Ok anyone from the UK may have seen this recently on a Peter Kay show but what the hell:

Man 1 is walking down the street with a woman on his back, when he sees man 2.

Man 2: where are you going?

Man 1: to a fancy dress party!

Man 2: what as?

Man 1: A snail!

Man 2: Who's she? (pointing to the woman on the mans back)

Man 1: That's Michelle!

I'm sorry but it made me laugh


----------



## Artemis (May 9, 2005)

Scurra said:
			
		

> Ok anyone from the UK may have seen this recently on a Peter Kay show but what the hell:
> 
> Man 1 is walking down the street with a woman on his back, when he sees man 2.
> 
> ...



Thats terrible...just terrible...


----------



## MDowdey (May 9, 2005)

:lmao:  :lmao:  :lmao:


----------



## mentos_007 (May 9, 2005)

no no no! it's not terrible coz I don't get it!!!! eeeeeeeeeeeee


----------



## Unimaxium (May 9, 2005)

mentos_007 said:
			
		

> no no no! it's not terrible coz I don't get it!!!! eeeeeeeeeeeee


Ditto


----------



## Meysha (May 9, 2005)

mentos said:
			
		

> no no no! it's not terrible coz I don't get it!!!!






			
				Scurra said:
			
		

> Ok anyone from the UK may have seen this recently on a Peter Kay show but what the hell:
> 
> Man 1 is walking down the street with a woman on his back, when he sees man 2.
> 
> ...



It's a play on words and a silly joke. hehe But it's funny in two ways. 
The second guy is stupid because he can't tell that the girl is pretending to be the first guys "shell". The First guy is stupid because he actually says her name "Michelle" instead of "She's *my shell[/]"

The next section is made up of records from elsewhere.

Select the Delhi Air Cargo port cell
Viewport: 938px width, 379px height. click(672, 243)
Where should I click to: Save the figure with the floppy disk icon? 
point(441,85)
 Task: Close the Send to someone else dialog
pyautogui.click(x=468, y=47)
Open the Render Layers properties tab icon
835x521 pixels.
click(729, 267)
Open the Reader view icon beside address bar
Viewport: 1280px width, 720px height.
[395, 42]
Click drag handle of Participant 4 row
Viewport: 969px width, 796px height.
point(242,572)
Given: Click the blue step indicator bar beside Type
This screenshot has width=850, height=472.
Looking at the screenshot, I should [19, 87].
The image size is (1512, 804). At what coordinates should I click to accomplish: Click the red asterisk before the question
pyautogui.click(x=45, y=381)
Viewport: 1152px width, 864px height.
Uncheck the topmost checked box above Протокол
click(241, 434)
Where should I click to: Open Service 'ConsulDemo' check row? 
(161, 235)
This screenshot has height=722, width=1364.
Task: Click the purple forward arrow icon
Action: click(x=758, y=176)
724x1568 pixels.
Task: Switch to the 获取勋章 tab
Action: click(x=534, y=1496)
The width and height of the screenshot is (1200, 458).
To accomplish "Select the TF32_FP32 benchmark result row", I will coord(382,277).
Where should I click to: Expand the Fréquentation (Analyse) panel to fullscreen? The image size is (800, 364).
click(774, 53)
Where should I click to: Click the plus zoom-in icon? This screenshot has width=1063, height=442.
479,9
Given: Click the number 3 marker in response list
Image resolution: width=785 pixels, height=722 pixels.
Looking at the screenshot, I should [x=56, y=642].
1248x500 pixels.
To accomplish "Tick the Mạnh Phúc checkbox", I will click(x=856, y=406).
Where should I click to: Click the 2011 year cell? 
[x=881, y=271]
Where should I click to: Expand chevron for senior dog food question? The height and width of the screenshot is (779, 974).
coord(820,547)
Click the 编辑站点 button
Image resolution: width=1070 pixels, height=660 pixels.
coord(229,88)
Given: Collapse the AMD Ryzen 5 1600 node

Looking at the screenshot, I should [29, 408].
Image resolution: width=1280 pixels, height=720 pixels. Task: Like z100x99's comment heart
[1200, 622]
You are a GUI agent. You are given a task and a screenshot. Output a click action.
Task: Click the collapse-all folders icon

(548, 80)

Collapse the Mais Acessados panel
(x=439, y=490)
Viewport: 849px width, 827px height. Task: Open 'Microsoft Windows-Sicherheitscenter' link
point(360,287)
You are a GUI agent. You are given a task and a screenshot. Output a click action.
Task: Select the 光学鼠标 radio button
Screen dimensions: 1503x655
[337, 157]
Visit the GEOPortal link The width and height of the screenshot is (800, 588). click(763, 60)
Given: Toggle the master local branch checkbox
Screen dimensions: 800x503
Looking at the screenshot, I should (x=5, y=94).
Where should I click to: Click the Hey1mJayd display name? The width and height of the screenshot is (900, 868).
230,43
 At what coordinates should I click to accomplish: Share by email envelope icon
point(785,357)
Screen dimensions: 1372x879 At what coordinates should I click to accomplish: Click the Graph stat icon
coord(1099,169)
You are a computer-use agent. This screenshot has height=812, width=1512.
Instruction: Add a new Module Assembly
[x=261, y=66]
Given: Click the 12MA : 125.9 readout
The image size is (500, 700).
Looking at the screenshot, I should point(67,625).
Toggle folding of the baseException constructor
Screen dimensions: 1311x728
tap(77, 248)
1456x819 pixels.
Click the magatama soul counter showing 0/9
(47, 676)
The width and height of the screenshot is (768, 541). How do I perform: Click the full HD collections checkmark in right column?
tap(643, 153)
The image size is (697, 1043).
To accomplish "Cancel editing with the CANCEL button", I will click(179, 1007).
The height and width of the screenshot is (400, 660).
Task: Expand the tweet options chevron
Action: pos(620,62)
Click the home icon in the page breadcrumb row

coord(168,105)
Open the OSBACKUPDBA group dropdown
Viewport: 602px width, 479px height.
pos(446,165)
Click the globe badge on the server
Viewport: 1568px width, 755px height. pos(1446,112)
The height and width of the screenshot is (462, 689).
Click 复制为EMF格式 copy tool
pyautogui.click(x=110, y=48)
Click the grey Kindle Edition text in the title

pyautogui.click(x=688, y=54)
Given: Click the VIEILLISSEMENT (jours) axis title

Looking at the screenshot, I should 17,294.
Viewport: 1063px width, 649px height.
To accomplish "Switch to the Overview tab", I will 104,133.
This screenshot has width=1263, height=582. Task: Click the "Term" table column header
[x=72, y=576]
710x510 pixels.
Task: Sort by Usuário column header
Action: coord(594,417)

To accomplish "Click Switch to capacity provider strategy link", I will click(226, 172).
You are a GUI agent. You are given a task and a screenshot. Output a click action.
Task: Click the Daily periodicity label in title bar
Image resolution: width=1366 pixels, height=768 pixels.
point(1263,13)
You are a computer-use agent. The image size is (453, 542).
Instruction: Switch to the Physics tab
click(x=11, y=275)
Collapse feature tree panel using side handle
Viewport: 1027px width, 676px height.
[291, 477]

Play on words with michelle and my shell. Because snails have shells and sometimes people change "my" to "me" as slang, which sounds like the 'mi' in michelle.
He hehehe. funny ey?*


----------



## Unimaxium (May 9, 2005)

My shell... Michelle... My... chelle...

OHHHHHHHHHHHHHHHHHHHHHHHHHHHHH!

I get it now.
:blushing:


----------